[Recorded data]
════════════════════

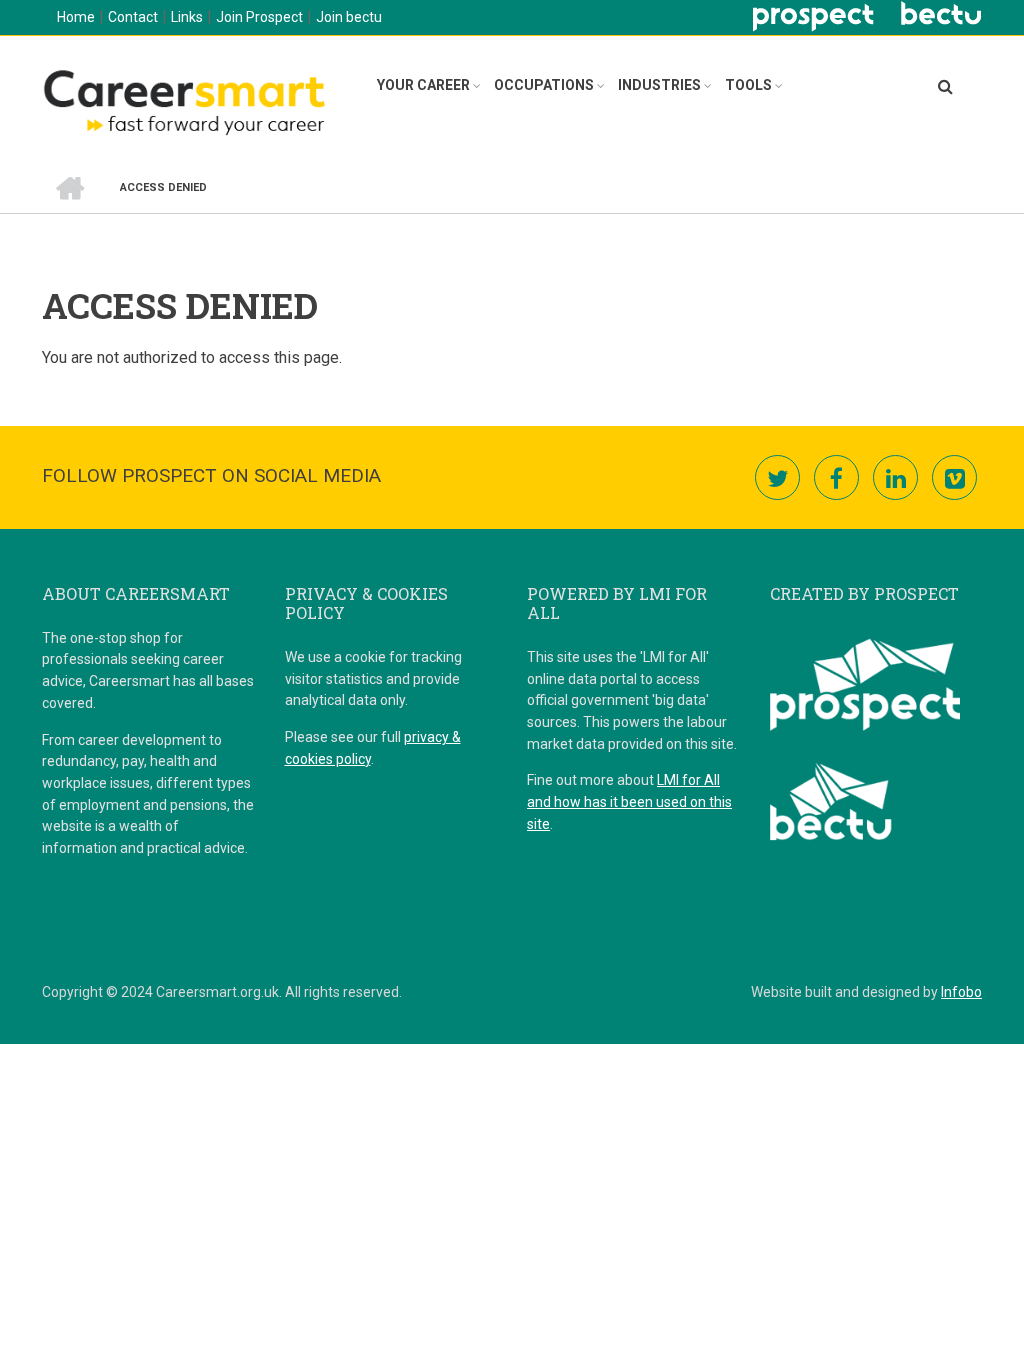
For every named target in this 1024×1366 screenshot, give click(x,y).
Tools (748, 85)
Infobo (961, 992)
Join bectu (349, 17)
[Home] (183, 99)
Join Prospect (259, 17)
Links (187, 17)
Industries (659, 85)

════════════════════

• **What you are asked to do**
Transcribe nothing except the lines from the one with "Infobo (961, 992)" through the end of the data above, each exactly as it appears.

• **Expected answer**
Infobo (961, 992)
Join bectu (349, 17)
[Home] (183, 99)
Join Prospect (259, 17)
Links (187, 17)
Industries (659, 85)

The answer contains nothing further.